*Short exercise*
Reproduce each of the following records verbatim, keeping every line as it stands.

*Data listing*

○ ○ ○

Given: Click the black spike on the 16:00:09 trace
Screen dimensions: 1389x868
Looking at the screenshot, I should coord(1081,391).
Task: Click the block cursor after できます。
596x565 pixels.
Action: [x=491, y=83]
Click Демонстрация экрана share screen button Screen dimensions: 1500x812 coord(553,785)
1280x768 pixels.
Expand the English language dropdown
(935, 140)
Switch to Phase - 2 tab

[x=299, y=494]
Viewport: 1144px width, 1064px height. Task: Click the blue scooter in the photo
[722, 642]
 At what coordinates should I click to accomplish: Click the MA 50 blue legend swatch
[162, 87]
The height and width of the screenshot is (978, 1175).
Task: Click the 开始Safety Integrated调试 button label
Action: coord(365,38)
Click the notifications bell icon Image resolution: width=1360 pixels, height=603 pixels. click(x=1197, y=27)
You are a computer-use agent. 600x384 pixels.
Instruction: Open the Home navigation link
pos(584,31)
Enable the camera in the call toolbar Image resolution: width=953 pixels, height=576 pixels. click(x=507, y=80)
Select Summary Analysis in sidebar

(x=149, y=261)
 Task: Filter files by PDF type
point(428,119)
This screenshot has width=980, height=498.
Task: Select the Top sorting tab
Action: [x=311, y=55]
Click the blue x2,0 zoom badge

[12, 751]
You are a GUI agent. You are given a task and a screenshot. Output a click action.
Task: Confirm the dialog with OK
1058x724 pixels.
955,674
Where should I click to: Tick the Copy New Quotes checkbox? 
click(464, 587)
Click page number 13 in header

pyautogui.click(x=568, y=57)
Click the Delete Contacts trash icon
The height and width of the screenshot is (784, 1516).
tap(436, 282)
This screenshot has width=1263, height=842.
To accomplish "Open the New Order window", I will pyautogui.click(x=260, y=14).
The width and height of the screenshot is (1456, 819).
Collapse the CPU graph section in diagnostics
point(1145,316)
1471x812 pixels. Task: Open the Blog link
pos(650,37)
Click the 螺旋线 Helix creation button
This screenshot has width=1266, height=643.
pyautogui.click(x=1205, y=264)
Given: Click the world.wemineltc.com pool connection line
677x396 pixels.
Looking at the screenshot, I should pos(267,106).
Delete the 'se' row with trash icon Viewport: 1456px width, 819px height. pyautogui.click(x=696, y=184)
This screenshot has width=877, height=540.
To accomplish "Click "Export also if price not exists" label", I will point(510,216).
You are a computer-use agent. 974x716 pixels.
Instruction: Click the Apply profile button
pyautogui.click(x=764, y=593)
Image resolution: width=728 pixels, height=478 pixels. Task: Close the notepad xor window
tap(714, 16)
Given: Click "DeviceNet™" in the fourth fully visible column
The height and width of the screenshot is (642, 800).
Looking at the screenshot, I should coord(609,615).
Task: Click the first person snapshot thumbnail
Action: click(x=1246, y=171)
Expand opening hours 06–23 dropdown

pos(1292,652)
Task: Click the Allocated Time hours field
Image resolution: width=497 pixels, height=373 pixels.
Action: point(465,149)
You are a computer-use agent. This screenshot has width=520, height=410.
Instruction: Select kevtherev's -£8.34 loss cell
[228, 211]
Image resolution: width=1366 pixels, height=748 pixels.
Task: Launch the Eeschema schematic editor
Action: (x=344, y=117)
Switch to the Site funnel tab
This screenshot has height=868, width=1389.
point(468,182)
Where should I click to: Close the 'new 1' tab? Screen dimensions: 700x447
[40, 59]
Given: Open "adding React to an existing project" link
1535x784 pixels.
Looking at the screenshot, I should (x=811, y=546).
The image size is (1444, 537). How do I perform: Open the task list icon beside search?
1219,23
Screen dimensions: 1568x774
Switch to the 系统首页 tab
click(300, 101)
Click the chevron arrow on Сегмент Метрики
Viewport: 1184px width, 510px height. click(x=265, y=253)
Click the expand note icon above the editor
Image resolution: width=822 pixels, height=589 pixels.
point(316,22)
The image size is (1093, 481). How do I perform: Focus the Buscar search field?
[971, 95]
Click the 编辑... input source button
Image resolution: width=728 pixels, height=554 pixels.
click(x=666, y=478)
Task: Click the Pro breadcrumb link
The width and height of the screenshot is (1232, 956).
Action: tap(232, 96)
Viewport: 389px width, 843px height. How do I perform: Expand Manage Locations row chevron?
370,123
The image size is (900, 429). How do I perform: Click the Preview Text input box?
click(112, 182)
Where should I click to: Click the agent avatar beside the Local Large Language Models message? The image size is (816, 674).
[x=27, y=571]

○ ○ ○

*Exercise result*
Given: Click the black spike on the 16:00:09 trace
Screen dimensions: 1389x868
Looking at the screenshot, I should coord(1081,391).
Task: Click the block cursor after できます。
596x565 pixels.
Action: [x=491, y=83]
Click Демонстрация экрана share screen button Screen dimensions: 1500x812 coord(553,785)
1280x768 pixels.
Expand the English language dropdown
(935, 140)
Switch to Phase - 2 tab

[x=299, y=494]
Viewport: 1144px width, 1064px height. Task: Click the blue scooter in the photo
[722, 642]
 At what coordinates should I click to accomplish: Click the MA 50 blue legend swatch
[162, 87]
The height and width of the screenshot is (978, 1175).
Task: Click the 开始Safety Integrated调试 button label
Action: coord(365,38)
Click the notifications bell icon Image resolution: width=1360 pixels, height=603 pixels. click(x=1197, y=27)
You are a computer-use agent. 600x384 pixels.
Instruction: Open the Home navigation link
pos(584,31)
Enable the camera in the call toolbar Image resolution: width=953 pixels, height=576 pixels. click(x=507, y=80)
Select Summary Analysis in sidebar

(x=149, y=261)
 Task: Filter files by PDF type
point(428,119)
This screenshot has width=980, height=498.
Task: Select the Top sorting tab
Action: [x=311, y=55]
Click the blue x2,0 zoom badge

[12, 751]
You are a GUI agent. You are given a task and a screenshot. Output a click action.
Task: Confirm the dialog with OK
1058x724 pixels.
955,674
Where should I click to: Tick the Copy New Quotes checkbox? 
click(464, 587)
Click page number 13 in header

pyautogui.click(x=568, y=57)
Click the Delete Contacts trash icon
The height and width of the screenshot is (784, 1516).
tap(436, 282)
This screenshot has width=1263, height=842.
To accomplish "Open the New Order window", I will pyautogui.click(x=260, y=14).
The width and height of the screenshot is (1456, 819).
Collapse the CPU graph section in diagnostics
point(1145,316)
1471x812 pixels. Task: Open the Blog link
pos(650,37)
Click the 螺旋线 Helix creation button
This screenshot has width=1266, height=643.
pyautogui.click(x=1205, y=264)
Given: Click the world.wemineltc.com pool connection line
677x396 pixels.
Looking at the screenshot, I should pos(267,106).
Delete the 'se' row with trash icon Viewport: 1456px width, 819px height. pyautogui.click(x=696, y=184)
This screenshot has width=877, height=540.
To accomplish "Click "Export also if price not exists" label", I will point(510,216).
You are a computer-use agent. 974x716 pixels.
Instruction: Click the Apply profile button
pyautogui.click(x=764, y=593)
Image resolution: width=728 pixels, height=478 pixels. Task: Close the notepad xor window
tap(714, 16)
Given: Click "DeviceNet™" in the fourth fully visible column
The height and width of the screenshot is (642, 800).
Looking at the screenshot, I should coord(609,615).
Task: Click the first person snapshot thumbnail
Action: click(x=1246, y=171)
Expand opening hours 06–23 dropdown

pos(1292,652)
Task: Click the Allocated Time hours field
Image resolution: width=497 pixels, height=373 pixels.
Action: point(465,149)
You are a computer-use agent. This screenshot has width=520, height=410.
Instruction: Select kevtherev's -£8.34 loss cell
[228, 211]
Image resolution: width=1366 pixels, height=748 pixels.
Task: Launch the Eeschema schematic editor
Action: (x=344, y=117)
Switch to the Site funnel tab
This screenshot has height=868, width=1389.
point(468,182)
Where should I click to: Close the 'new 1' tab? Screen dimensions: 700x447
[40, 59]
Given: Open "adding React to an existing project" link
1535x784 pixels.
Looking at the screenshot, I should (x=811, y=546).
The image size is (1444, 537). How do I perform: Open the task list icon beside search?
1219,23
Screen dimensions: 1568x774
Switch to the 系统首页 tab
click(300, 101)
Click the chevron arrow on Сегмент Метрики
Viewport: 1184px width, 510px height. click(x=265, y=253)
Click the expand note icon above the editor
Image resolution: width=822 pixels, height=589 pixels.
point(316,22)
The image size is (1093, 481). How do I perform: Focus the Buscar search field?
[971, 95]
Click the 编辑... input source button
Image resolution: width=728 pixels, height=554 pixels.
click(x=666, y=478)
Task: Click the Pro breadcrumb link
The width and height of the screenshot is (1232, 956).
Action: tap(232, 96)
Viewport: 389px width, 843px height. How do I perform: Expand Manage Locations row chevron?
370,123
The image size is (900, 429). How do I perform: Click the Preview Text input box?
click(112, 182)
Where should I click to: Click the agent avatar beside the Local Large Language Models message? The image size is (816, 674).
[x=27, y=571]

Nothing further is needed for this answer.